Dr Kaushik Basu, Professor of Economics at the Cornell University, US, and former Chief Economic Adviser to Government of India, believes that income inequalities will rise after the coronavirus episode.

He feels, “we will come out into a much more automated world.” These months of working from home “will cause a jump in our level of comfort” with technologies such as Zoom, Skype and Facetime.

"We may begin to see many more universities where students do not come to campus but turn on their zoom sitting at home,” Dr Basu said.

Impact on labour, health sectors

All this will inevitably have consequences on labour. “In the last 40 years, the world saw a steady decline in the relative demand for labour,” Dr Basu, a former Chief Economist in the World Bank, observed in an email interaction with BusinessLine .
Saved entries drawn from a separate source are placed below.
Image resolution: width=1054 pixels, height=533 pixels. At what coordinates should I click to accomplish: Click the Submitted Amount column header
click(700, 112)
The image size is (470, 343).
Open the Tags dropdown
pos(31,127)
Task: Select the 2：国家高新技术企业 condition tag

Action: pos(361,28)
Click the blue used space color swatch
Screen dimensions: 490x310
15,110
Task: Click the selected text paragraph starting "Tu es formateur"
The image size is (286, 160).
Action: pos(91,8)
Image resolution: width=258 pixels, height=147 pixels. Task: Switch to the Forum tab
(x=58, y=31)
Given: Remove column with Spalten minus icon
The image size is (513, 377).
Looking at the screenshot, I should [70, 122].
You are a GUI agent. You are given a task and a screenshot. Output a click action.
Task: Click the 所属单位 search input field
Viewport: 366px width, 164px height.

There will be a sharp increase in the trend (of decline in the relative demand for labour). “This will create new opportunities but also greater income inequality and higher unemployment,” he said, adding that countries that are able to re-train their workers to do more creative work would fare better.

“I also think that the health sector will see huge growth — more doctors, more nurses, more pharmaceuticals and more medical research. Nations that gear themselves better for this will do well and by the same argument, others will do worse,” Dr Basu said.

Asked about India’s prospects in the post-coronavirus era, Dr Basu stressed on upholding democratic institutions. “If India can hold on to its democratic institutions, it can come out on top”.

“Democracy is harder to manage but if done well during times of crisis, it becomes a source of great strength,” he said.

Climate change too

While Dr Basu foresees a rise in income inequality arising out of increasing automation in the post-coronavirus world, others see climate change leading to the same effect.

Writing in CarbonBrief, economists at France’s Center for International Research on Environment and Development (CIRED), Aurélie Méjean, Nicolas Taconet and Céline Guivarch note that climate change could reverse the declining trend in income inequalities seen in recent decades.

“The world today is less unequal than it was in 1990,” they said. However, this trend could reverse if the costs of climate change mitigation “disproportionately fall on the poorest.”